Nova Express Digital Capsule, a cura di Gianluigi Ricuperati e Maurizio Cilli, è stata il primo esperimento di un prodotto verticale editoriale del Giornale dell’Arte dedicato a rappresentare nuove tendenze e definire e indagare nuovi limiti. Attraverso le voci di grandi intellettuali, intrecciate a una riscoperta e rilettura dell’archivio del mensile ormai quarantennale, Il Giornale dell’Arte ha voluto affermare come la comprensione della contemporaneità sia una questione di punti di vista e della capacità caleidoscopica di tenerli insieme. Grazie a Gianluigi e Maurizio per averci condotto in questo viaggio davvero Nova.
Cosa c’è di più azzardato e intrigante che considerare una rivista come un libro?
Accade ogni tanto, nella storia della cultura, che un libro – un singolo, munifico capolavoro, uscito da Gallimard nel 1960 – esploda nell’aria e generi un’intera galassia di avventure della mente. Accadde mezzo secolo fa, in Francia e poi nel resto del mondo, con Il mattino dei maghi, opera delirante di surrealismo e magia nera, alta tecnologia futuribile e scrittura sperimentale, esoterismo e mistificazione, scritta da un allievo di Andrè Breton, Louis Pauwels, con l’aiuto fondamentale di uno scienziato russo naturalizzato parigino, Jacques Bergier. Un paio di stagioni dopo il clamore da best-seller, esattamente sessant’anni fa, nel mese di ottobre del 1961, Pauwels fondò Planète, che si può ben definire a tutti gli effetti come la rivista culturale più venduta di sempre: trecentomila copie ogni numero, sei edizioni straniere e diverse sorelle generate come costole, in una ramificazione editoriale che scontorna un’epoca irripetibile nella cronologia della produzione di conoscenza pubblica.

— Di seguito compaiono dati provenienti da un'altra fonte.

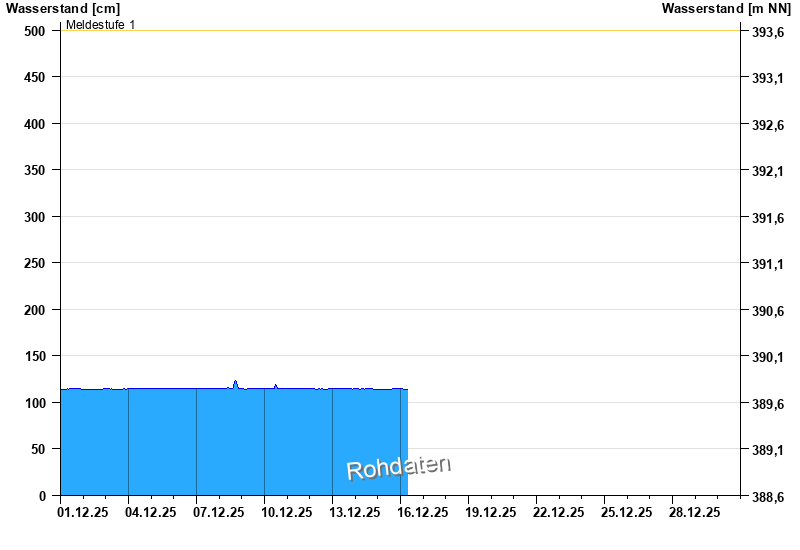Select the 04.12.25 date label

tap(151, 512)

Ho tra le mani il numero 7 di Planète, comprato su eBay per meno di un euro: che meraviglia. Formato quadrato, immagini di statue antichissime, unghie di Persepoli e occhi d’argilla dell’età megalitica, come in certe copertine Adelphi: caratteri delicati e insieme grossolani, e un sottotitolo che recita così: ‘cronaca della nostra civilizzazione / storia invisibile / aperture della scienza / mondi futuri’. E dietro, in quarta, i nomi degli autori, tanto per chiarirsi subito: Roger Caillois, lo scrittore che ci ha insegnato che le discipline non sono casseforti ma piscine, Pierre Restany, il grande critico che accompagnò Yves Klein, e poi Robert J. Oppenheimer e Robert Graves.

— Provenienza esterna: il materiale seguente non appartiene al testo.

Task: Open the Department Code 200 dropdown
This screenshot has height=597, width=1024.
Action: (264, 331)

Planète riusciva in qualcosa che a nessuno di noi riesce più, ovvero nel coltivare un filo di dialogo tra due voglie assai legittime – camminare alto e parlare con tutti, essere a un tempo popolari e high-brow. La rivista durò fino alla fine degli anni Sessanta, quando lo spirito lisergico aveva con ogni evidenza metabolizzato e umiliato i motivi più cari a Pauwels: un certo modo di raccontare la Tradizione, un certo modo di immaginare il passato, un certo modo di immaginarsi il XXI secolo. E poi: una passione per la fantascienza e una passione altra e tanta per la mitografia, con quel sano turbamento (poi brutalizzato da Voyager) nei confronti di società segrete, cospirazioni millenarie, nazismo e occulto (legame che indagò per primo proprio nel Mattino dei maghi).
Comprate quel che resta del ‘pianeta’, lasciatevi cullare dal disegno grafico di sublime bianco e nero, e capirete cosa manca ad alcuni entusiasti digitali di oggi, così terribilmente lontani dalla grande qualità nascosta dell’umanesimo: guardare al Mistero e secernere Fascino.